### INPUT DATA
= = = = =

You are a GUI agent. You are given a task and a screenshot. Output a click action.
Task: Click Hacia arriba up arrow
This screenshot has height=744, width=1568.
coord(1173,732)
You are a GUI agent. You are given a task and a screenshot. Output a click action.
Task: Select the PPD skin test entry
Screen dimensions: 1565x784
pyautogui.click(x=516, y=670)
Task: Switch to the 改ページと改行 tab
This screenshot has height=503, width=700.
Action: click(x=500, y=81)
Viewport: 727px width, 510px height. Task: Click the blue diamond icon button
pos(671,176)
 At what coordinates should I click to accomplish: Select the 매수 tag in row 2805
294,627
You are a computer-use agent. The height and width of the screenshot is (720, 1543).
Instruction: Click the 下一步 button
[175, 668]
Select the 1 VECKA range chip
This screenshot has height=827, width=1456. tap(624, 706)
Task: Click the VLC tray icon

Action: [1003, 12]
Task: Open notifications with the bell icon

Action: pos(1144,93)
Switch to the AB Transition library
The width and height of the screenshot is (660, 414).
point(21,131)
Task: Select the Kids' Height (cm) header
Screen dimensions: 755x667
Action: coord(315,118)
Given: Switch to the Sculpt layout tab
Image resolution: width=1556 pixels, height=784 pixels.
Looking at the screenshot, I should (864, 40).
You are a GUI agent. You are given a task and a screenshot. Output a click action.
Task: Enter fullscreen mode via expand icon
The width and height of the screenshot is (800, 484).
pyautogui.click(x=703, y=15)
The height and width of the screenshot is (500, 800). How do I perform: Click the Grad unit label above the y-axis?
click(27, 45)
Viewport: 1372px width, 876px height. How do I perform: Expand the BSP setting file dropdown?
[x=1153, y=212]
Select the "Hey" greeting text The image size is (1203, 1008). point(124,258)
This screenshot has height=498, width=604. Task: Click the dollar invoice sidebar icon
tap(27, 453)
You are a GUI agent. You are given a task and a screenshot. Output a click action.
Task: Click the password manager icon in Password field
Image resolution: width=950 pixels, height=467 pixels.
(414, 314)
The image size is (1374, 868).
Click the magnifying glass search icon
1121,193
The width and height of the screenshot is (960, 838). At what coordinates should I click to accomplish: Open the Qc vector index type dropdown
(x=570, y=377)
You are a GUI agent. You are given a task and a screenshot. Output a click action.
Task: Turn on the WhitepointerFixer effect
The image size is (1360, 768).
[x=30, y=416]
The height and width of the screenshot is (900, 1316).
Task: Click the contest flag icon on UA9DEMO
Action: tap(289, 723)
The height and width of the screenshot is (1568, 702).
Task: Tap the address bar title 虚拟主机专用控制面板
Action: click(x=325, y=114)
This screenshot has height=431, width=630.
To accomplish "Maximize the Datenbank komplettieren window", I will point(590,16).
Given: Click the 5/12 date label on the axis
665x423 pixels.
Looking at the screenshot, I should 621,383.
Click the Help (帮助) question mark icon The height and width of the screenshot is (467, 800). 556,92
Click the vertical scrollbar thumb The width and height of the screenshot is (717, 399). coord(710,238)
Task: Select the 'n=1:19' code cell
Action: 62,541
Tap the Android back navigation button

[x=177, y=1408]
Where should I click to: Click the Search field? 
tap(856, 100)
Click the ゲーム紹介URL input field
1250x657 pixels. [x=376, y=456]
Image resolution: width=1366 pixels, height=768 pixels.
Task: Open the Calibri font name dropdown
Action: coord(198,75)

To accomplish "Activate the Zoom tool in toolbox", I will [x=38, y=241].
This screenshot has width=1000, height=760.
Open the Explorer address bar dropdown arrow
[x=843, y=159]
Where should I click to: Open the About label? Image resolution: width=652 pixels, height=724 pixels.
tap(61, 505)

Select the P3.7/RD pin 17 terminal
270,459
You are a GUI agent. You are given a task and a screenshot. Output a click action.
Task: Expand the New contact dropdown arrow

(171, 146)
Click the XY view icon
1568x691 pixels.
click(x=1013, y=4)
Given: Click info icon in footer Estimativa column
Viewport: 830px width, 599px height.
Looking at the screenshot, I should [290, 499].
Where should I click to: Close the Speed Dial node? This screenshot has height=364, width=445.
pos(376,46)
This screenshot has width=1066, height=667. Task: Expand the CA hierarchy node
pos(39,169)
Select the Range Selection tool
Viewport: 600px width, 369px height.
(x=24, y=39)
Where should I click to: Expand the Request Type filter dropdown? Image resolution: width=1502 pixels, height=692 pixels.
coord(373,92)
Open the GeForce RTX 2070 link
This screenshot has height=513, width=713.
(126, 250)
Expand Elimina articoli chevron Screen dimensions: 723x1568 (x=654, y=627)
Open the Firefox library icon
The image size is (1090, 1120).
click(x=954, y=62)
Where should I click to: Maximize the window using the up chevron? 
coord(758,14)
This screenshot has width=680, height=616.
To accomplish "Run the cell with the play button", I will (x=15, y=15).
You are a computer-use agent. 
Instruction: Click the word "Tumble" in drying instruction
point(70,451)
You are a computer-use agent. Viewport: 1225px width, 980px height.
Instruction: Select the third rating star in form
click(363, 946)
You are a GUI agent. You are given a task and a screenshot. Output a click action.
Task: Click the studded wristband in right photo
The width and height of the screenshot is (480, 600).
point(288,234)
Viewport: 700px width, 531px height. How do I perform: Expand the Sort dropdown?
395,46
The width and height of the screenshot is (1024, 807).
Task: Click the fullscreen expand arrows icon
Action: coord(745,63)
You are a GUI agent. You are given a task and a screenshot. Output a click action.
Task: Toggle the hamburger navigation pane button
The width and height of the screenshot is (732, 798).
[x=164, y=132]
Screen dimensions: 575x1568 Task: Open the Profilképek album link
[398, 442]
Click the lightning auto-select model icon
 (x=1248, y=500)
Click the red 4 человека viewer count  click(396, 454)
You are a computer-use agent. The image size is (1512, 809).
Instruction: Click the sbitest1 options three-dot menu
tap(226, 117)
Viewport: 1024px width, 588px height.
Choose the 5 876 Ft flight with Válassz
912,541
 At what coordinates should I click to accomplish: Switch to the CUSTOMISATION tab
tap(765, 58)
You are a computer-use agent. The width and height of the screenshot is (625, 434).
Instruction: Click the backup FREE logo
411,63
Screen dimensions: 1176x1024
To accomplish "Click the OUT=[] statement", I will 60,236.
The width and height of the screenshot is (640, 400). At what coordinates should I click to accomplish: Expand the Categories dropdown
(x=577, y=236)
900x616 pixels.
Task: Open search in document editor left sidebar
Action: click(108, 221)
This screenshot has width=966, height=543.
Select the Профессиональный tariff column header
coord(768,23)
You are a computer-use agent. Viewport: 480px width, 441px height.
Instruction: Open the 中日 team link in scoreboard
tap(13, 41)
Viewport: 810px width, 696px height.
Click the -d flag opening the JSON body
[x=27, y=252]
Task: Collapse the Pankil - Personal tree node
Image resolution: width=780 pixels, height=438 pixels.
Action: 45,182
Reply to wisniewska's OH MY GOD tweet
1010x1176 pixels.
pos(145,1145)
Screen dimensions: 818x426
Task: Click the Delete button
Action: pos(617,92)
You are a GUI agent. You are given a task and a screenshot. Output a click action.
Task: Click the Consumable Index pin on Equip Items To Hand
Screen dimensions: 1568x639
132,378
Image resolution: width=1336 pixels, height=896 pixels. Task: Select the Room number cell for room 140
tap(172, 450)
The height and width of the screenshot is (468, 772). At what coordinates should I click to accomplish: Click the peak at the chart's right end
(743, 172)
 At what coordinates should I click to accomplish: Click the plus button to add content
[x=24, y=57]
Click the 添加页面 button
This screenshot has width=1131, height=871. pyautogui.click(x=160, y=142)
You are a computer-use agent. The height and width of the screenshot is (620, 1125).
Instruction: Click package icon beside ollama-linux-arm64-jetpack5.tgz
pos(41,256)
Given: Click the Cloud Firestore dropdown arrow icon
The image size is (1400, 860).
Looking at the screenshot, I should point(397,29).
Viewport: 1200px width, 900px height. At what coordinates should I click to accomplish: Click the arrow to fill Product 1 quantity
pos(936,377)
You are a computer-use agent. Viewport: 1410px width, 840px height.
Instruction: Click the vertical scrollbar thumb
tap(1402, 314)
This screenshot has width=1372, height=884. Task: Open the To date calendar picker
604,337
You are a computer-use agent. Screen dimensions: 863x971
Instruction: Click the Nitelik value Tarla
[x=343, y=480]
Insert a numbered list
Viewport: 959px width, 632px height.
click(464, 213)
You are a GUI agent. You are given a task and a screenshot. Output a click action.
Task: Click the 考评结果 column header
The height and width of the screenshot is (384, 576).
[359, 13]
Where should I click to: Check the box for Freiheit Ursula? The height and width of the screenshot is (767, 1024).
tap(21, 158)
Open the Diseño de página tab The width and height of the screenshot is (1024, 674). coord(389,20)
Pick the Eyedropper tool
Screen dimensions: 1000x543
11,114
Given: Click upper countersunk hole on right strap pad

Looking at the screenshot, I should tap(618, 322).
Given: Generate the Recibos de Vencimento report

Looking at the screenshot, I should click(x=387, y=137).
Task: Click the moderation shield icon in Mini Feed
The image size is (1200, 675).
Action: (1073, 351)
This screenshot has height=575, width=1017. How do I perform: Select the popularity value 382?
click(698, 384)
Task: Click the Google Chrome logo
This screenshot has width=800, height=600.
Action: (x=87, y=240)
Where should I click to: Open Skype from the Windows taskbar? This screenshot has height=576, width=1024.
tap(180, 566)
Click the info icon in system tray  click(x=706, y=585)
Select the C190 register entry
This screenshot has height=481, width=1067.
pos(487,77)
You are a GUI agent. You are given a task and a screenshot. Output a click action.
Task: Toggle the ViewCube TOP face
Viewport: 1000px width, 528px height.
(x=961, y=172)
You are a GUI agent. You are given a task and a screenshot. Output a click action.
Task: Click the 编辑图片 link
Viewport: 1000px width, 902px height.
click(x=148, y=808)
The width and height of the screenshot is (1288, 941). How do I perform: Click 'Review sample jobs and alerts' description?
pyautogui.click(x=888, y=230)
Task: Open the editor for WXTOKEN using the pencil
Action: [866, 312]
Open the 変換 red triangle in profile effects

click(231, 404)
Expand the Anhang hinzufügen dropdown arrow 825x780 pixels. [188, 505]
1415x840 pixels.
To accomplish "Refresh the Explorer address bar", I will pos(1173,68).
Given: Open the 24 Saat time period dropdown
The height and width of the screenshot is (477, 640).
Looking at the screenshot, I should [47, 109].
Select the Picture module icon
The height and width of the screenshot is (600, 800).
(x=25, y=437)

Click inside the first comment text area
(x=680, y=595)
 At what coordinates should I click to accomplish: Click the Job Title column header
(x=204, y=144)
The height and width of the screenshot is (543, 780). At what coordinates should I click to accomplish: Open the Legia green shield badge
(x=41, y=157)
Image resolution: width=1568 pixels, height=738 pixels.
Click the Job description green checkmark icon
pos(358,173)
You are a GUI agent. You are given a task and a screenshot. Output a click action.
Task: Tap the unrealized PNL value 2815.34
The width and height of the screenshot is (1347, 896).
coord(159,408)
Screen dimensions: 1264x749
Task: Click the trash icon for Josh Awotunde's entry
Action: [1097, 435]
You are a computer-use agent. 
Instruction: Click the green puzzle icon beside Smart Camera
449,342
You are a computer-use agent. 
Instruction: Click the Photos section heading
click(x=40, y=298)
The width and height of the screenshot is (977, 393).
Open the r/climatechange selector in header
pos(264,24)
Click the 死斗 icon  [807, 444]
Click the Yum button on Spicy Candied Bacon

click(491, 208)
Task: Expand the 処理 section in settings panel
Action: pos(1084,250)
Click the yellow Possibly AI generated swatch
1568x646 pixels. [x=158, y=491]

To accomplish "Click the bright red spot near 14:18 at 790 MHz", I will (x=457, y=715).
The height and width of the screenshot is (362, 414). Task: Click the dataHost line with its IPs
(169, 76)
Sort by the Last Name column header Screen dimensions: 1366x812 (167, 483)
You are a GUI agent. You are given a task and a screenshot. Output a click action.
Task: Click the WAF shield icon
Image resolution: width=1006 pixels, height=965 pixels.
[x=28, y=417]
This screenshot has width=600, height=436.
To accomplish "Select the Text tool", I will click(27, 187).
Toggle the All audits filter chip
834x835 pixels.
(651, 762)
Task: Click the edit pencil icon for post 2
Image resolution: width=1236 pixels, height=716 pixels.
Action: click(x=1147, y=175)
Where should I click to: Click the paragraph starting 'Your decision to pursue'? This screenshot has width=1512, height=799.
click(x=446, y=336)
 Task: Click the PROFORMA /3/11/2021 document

= = = = =

### THE PROBLEM
Starting with the line that contains "Image resolution: width=1006", copy each line through the end of the data exactly, and leave out all earlier lines.

### OUTPUT FOR THIS TASK
Image resolution: width=1006 pixels, height=965 pixels.
[x=28, y=417]
This screenshot has width=600, height=436.
To accomplish "Select the Text tool", I will click(27, 187).
Toggle the All audits filter chip
834x835 pixels.
(651, 762)
Task: Click the edit pencil icon for post 2
Image resolution: width=1236 pixels, height=716 pixels.
Action: click(x=1147, y=175)
Where should I click to: Click the paragraph starting 'Your decision to pursue'? This screenshot has width=1512, height=799.
click(x=446, y=336)
 Task: Click the PROFORMA /3/11/2021 document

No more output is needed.